_Aim_. In the February 2023 updates post, change "living literature review" to "continually updated literature review" in everything from "February 2023 Updates" down to "some recent updates.", and write out that span with the change.

_Provided passage_.
February 2023 Updates
Long distance innovation
New Things Under the Sun is a living literature review; as the state of the academic literature evolves, so do we. This post highlights some recent updates.
Last year I wrote a post called Remote Breakthroughs about the changing nature of innovation among remote collaborators. Part of that post discussed evidence that local interactions do a better job of exposing us to new ideas than remote interactions. I’ve now spun that discussion out into it’s own expanded article, specifically on that topic. This was mostly prompted by a new paper, van der Wouden and Youn (2023). Here’s an excerpt from that new article, titled Local Learning:
In my experience, the internet can’t be beat for encountering a diversity of ideas. But often, that encounter is at a pretty surface level. You read a tweet; a headline; a blog post synthesizing some studies, etc. Nothing wrong with surface level engagement - you can’t engage in everything deeply. But pushing the innovation frontier increasingly requires deep engagement with at least some domain of knowledge. And there are reasons to think that offline/in-person interaction might be better for forging that kind of deep engagement with new ideas.

_Data section_.
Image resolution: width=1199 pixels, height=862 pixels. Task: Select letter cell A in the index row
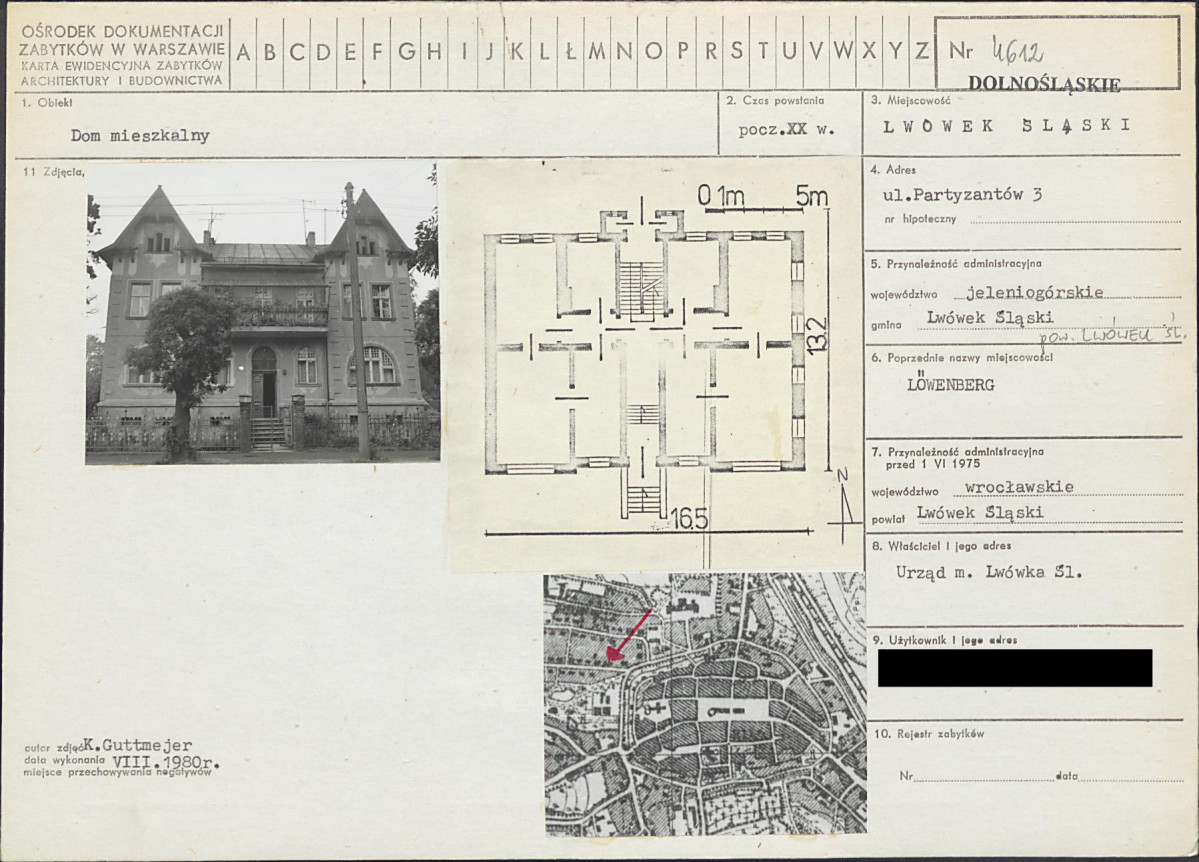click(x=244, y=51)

--

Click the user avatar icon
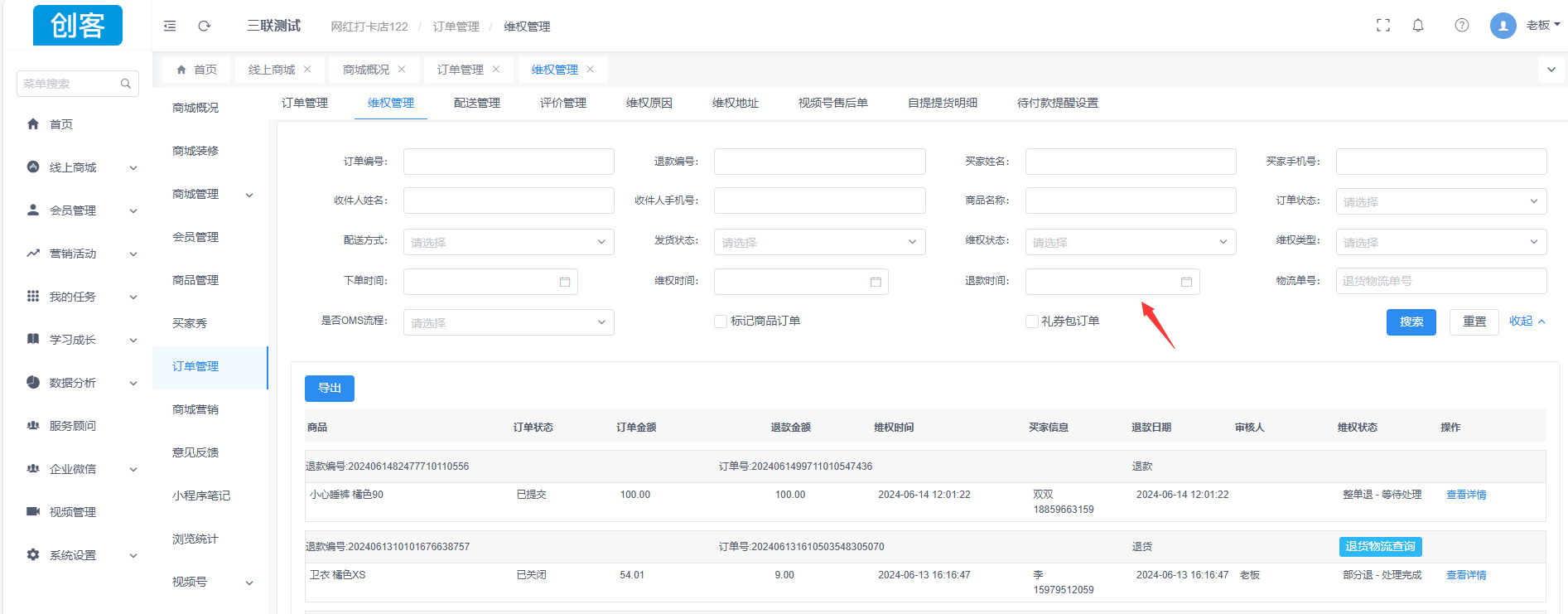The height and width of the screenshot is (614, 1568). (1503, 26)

_Correct response_.
February 2023 Updates
Long distance innovation
New Things Under the Sun is a continually updated literature review; as the state of the academic literature evolves, so do we. This post highlights some recent updates.